= Beginning of Section =
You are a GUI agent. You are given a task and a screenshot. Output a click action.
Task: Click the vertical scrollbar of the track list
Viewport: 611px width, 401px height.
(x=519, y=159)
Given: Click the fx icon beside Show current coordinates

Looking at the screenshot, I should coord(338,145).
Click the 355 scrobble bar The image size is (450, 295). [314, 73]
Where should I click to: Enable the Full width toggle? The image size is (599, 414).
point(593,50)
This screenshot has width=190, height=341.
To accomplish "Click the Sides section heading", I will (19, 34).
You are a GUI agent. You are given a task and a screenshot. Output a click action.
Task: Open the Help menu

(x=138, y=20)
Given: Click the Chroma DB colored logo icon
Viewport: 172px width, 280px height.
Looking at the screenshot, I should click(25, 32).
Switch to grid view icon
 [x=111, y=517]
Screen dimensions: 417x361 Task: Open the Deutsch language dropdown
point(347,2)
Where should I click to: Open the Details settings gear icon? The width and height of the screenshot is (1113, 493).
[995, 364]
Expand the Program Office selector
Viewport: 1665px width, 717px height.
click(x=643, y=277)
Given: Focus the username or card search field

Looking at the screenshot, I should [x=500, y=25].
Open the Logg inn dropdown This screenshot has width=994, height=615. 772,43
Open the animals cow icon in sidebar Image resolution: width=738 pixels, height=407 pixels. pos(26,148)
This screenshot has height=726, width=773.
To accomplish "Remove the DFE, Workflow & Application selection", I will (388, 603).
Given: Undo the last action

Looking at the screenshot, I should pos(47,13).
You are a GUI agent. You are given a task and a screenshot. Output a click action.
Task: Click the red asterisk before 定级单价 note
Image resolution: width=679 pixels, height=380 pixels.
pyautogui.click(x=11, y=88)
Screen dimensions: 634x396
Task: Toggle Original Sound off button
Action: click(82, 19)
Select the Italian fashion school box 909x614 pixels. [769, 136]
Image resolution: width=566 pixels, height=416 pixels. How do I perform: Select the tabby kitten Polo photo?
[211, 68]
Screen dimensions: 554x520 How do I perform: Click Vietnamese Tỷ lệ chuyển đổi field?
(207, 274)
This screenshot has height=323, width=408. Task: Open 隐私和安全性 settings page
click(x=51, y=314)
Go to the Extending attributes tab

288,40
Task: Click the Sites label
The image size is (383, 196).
= End of Section =
> **What you will do**:
Repeat, character for character, the lines from the one that holds "Select the Italian" to the final line of the material, inclusive, and no other lines.

> **Solution for this problem**:
Select the Italian fashion school box 909x614 pixels. [769, 136]
Image resolution: width=566 pixels, height=416 pixels. How do I perform: Select the tabby kitten Polo photo?
[211, 68]
Screen dimensions: 554x520 How do I perform: Click Vietnamese Tỷ lệ chuyển đổi field?
(207, 274)
This screenshot has height=323, width=408. Task: Open 隐私和安全性 settings page
click(x=51, y=314)
Go to the Extending attributes tab

288,40
Task: Click the Sites label
The image size is (383, 196).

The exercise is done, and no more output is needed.